Let $ A $ be a commutative ring with unit. Show that the following are equivalent:
$ \forall \mathfrak{p} \in \operatorname{Spec}(A) $, $ A_\mathfrak{p} $ is an integral domain.
$ \forall \mathfrak{m} \in \operatorname{SpecMax}(A) $, $ A_\mathfrak{m} $ is an integral domain.
$ \forall x, y \in A $ such that $ xy = 0 $, then $ \operatorname{Ann}(x) + \operatorname{Ann}(y) = A $.
I already showed that $ 1 \leftrightarrow 2 \rightarrow 3 $
Any hint to show that $ 3 \rightarrow (1 \text{ or } 2) $?
Let show $3\Rightarrow 1$. Let $\mathfrak p$ be a prime ideal in $A$. If $\frac{a}{b}\cdot \frac{c}{d}=0$ in $A_{\mathfrak p}$, then $s ac =0$ for some $s\notin \mathfrak p$.

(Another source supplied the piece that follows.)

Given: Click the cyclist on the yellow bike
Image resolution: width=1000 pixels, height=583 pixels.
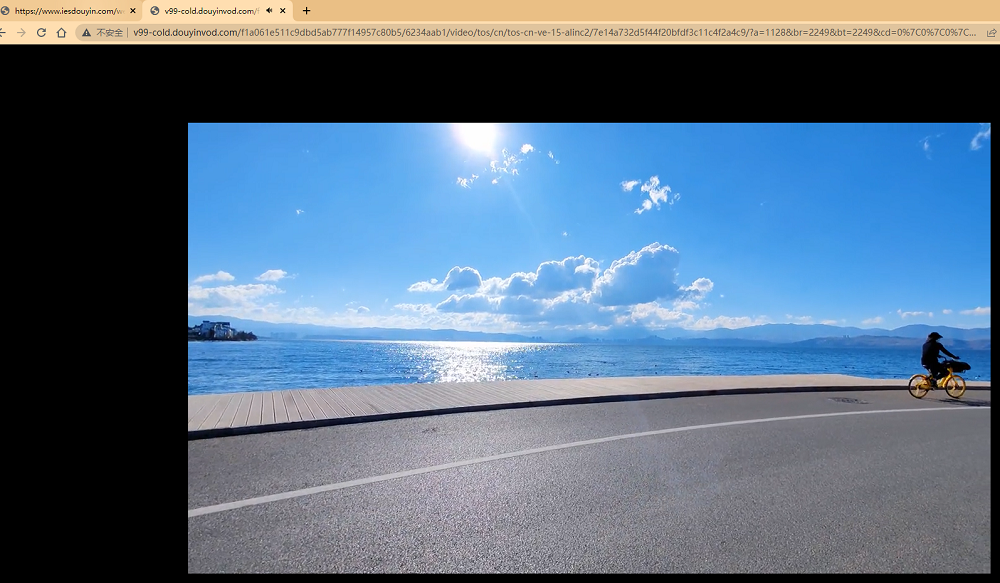Looking at the screenshot, I should point(939,365).
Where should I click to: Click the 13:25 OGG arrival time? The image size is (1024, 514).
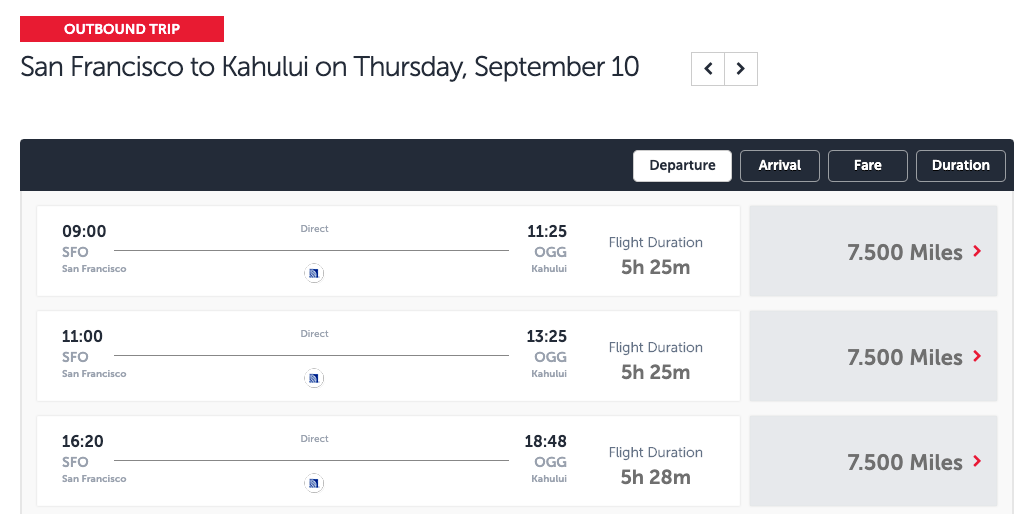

By hypothesis, there is $\alpha, \beta\in A$ such that $1=\alpha+\beta$ with $\alpha sa= \beta c=0$. On the other hand either $\alpha\notin \mathfrak p$ or $\beta\notin \mathfrak p$. In the first case you get $\frac{a}{1}=0$ in $A_{\mathfrak p}$, while in the second case you get $\frac c 1=0$. This proves $A_{\mathfrak p}$ is integral as we want.